Attackers can take advantage of the above system weakness using credential stuffing or targeted attack to get hold of one person’s credentials. Broken authentication attacks have been responsible for many data breaches in the past years.
Sensitive Data Exposure
Sensitive data exposure occurs when a company does not provide proper protection for customer data and therefore inadvertently exposes it. It is different from a data breach where an attacker accesses and steals customer information.
Mass Assignments
Using mass assignment functionalities found in API frameworks developers, can send packets of data to an endpoint. An attack will occur if the endpoint is not well protected and attackers can access it. They can then corrupt sensitive data or steal it.
Using components with Vulnerabilities
In any system, if one of the components has a vulnerability, unscrupulous people may exploit that vulnerability for their gain. The same applies to web applications which are created as a collection of libraries, microservices, APIs, and open-source code. If any of these components have well-known vulnerabilities, attacks will exploit them to access the application and steal data.
Improper Asset Management
Attackers are attracted to old API systems, which are usually unpatched. These types of attackers want to compromise a system that has no access control or security. This way, they can take over an endpoint or steal sensitive data from the API system.
Broken Access Control
Access control ensures that users can only act within the bounds of their permissions. If developers built the system without access control and added these restrictions later, it results in a patchwork system with vulnerabilities that attackers can exploit.
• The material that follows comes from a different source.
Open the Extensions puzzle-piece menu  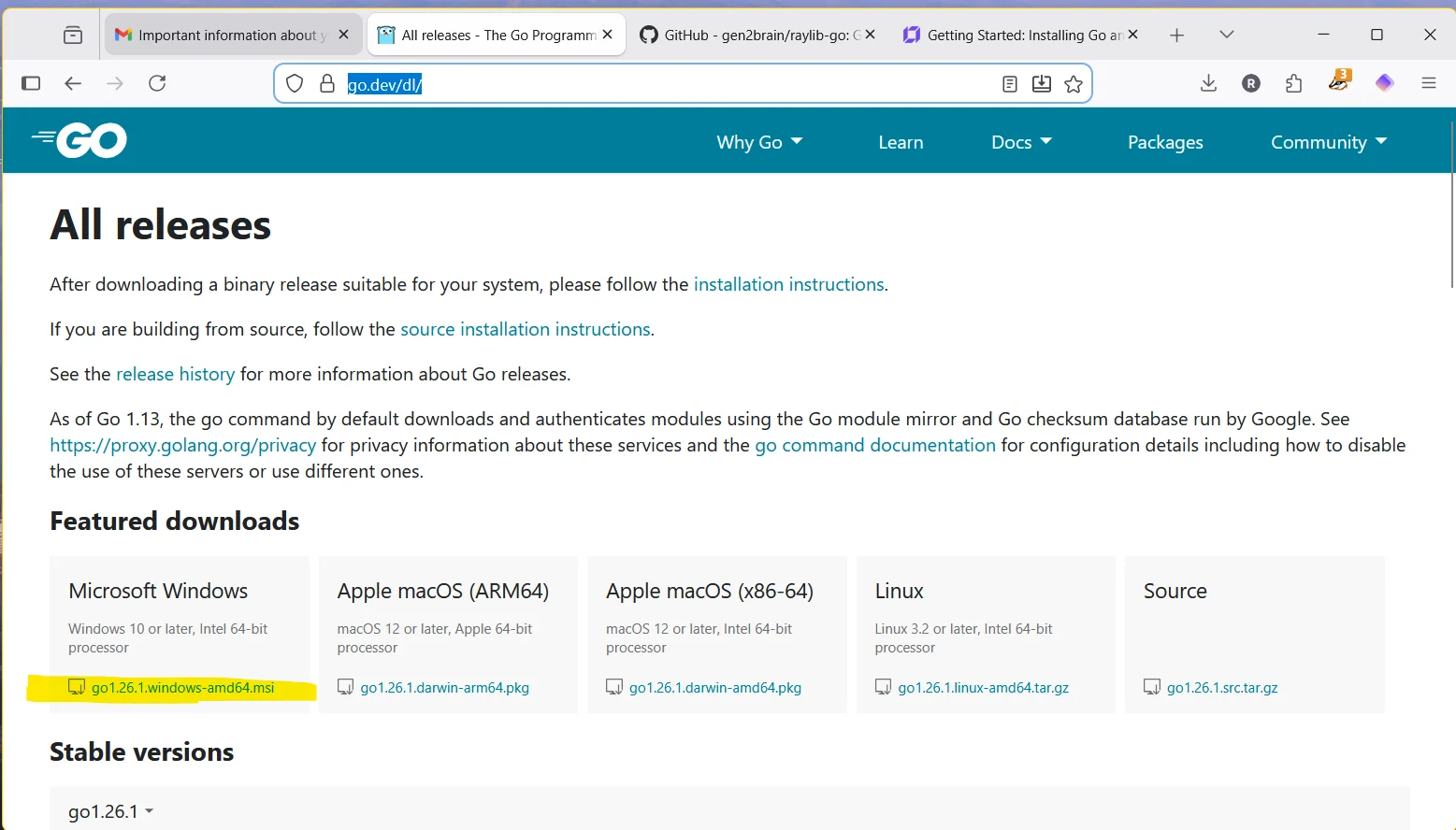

When attackers gain access, they can modify the data and even take over the system.
Security Misconfigurations
Security misconfigurations occur when you do not implement all the security controls for a web application or do it with errors. That allows malicious individuals to access the web application through unused pages, unprotected directories, and files, among others.
Web Applications and API Best Practises
Here are some WAAP best practices that can help you keep your system safe.
API Gateway Management
An API gateway is an entry point that sits between several backend services and the client. It tailors APIs to individual client needs. You can secure microservices using the gateway by request throttling, rate limiting, authorization and authentication, load balancing, and logging. If you combine these strategies with a good quality firewall, you get state-of-the-art protection against malicious cyber attacks.
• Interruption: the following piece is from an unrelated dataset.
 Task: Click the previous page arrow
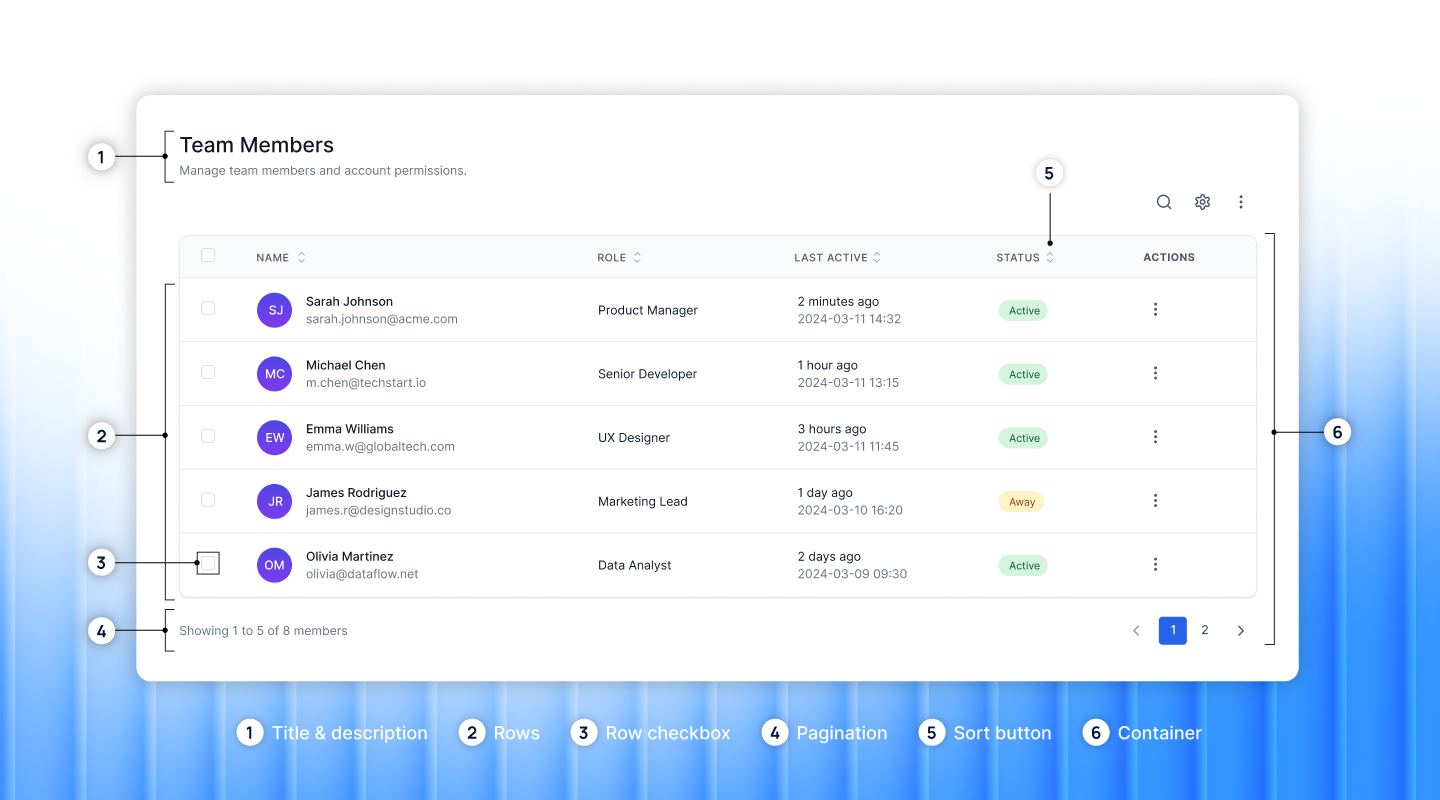(x=1136, y=630)
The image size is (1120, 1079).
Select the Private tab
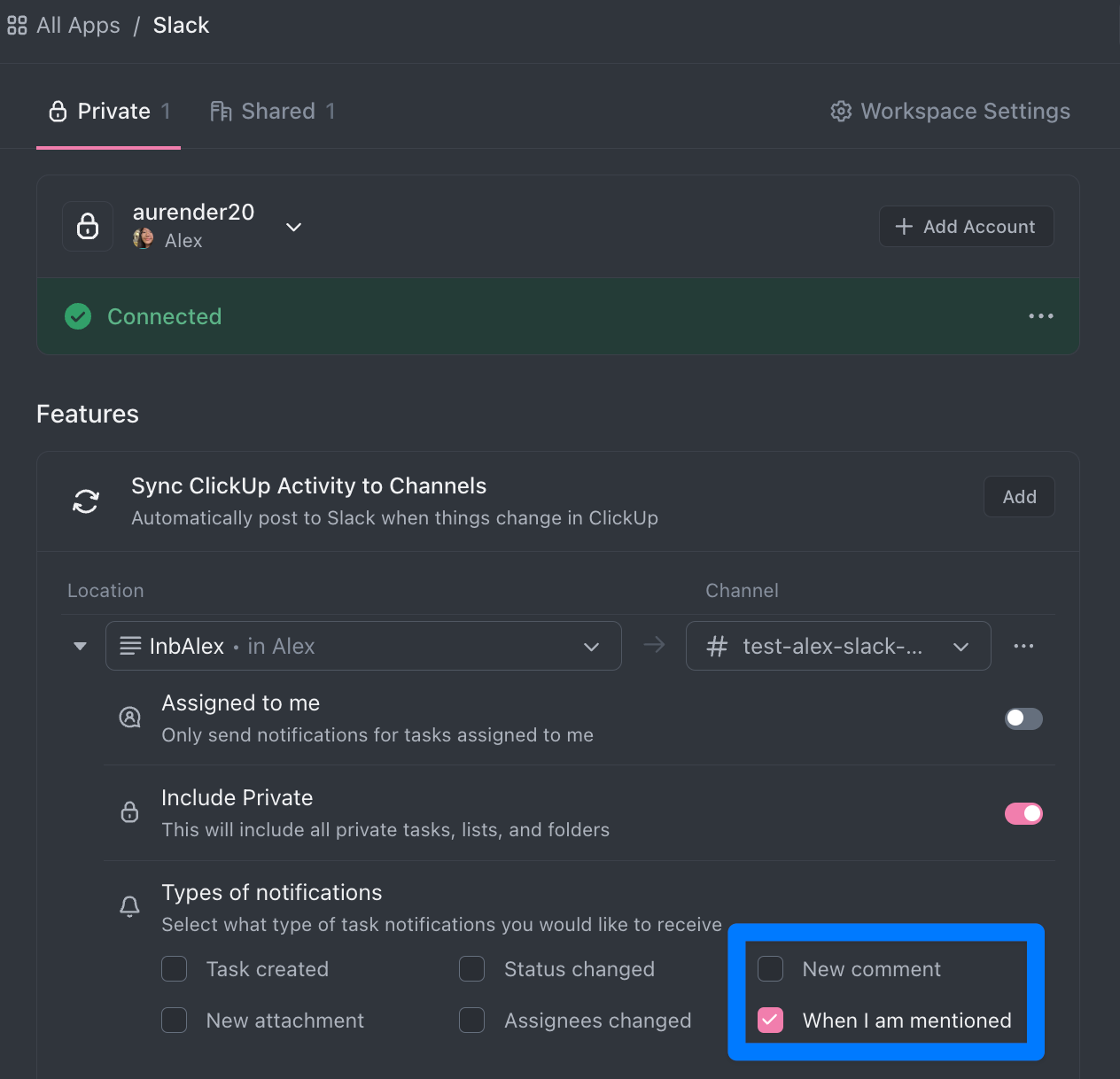108,112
Authentication and Authorization
Authentication confirms user identity, and authorization allows them access to the resource they want. With the growth of microservices and API, authentication is not a one-time event but a continuous process throughout user activity. That ensures that there are security signals both on the perimeter and across all activities.
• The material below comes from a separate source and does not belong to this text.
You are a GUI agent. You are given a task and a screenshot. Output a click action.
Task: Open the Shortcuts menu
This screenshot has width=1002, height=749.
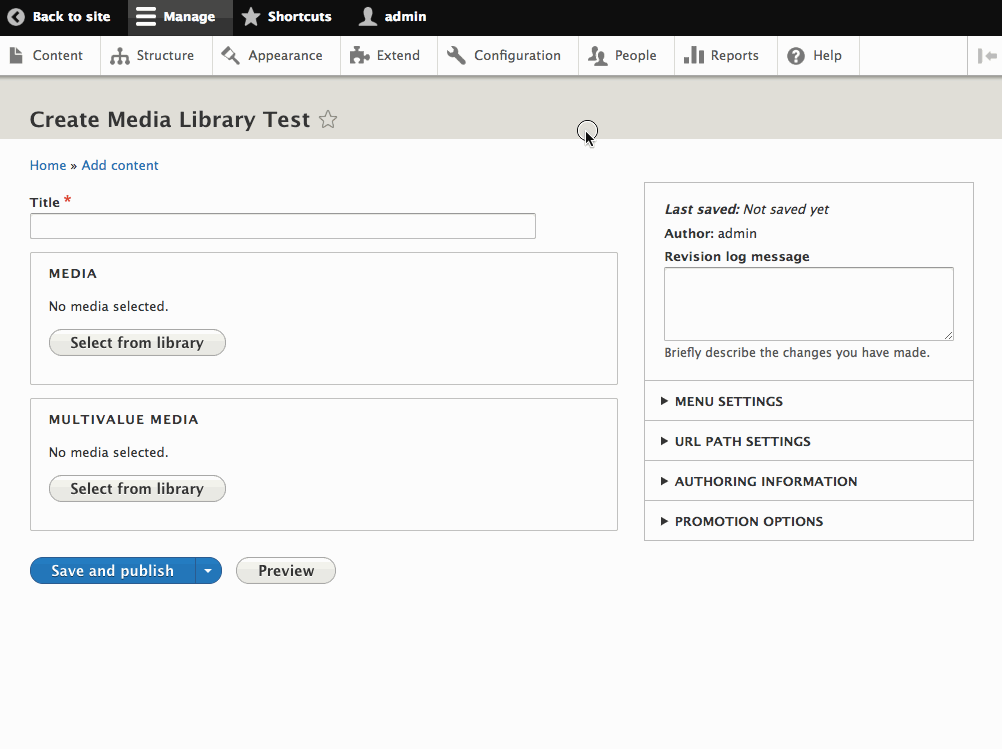pos(288,17)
Correct use of authentication and authorization functionalities protects API from various attacks. These include broken authentication, sensitive data exposure, broken function-level authorization, among others. It ensures that users have a frictionless experience.
Advanced Rate Limiting
Advanced rate limiting uses thresholding and throttling to protect the system at the application layer from behavior that compromises API and website performance. It includes identification, limiting, and blocking of bad requests, ensuring that legitimate customers access resources. Rate limiting protects against brute force attacks, website content scraping, API overuse, among other attacks.
Your API and web application are continuously at risk from attackers looking for vulnerabilities. Make sure that you use WAAP best practices to help enhance security and keep out malicious attackers.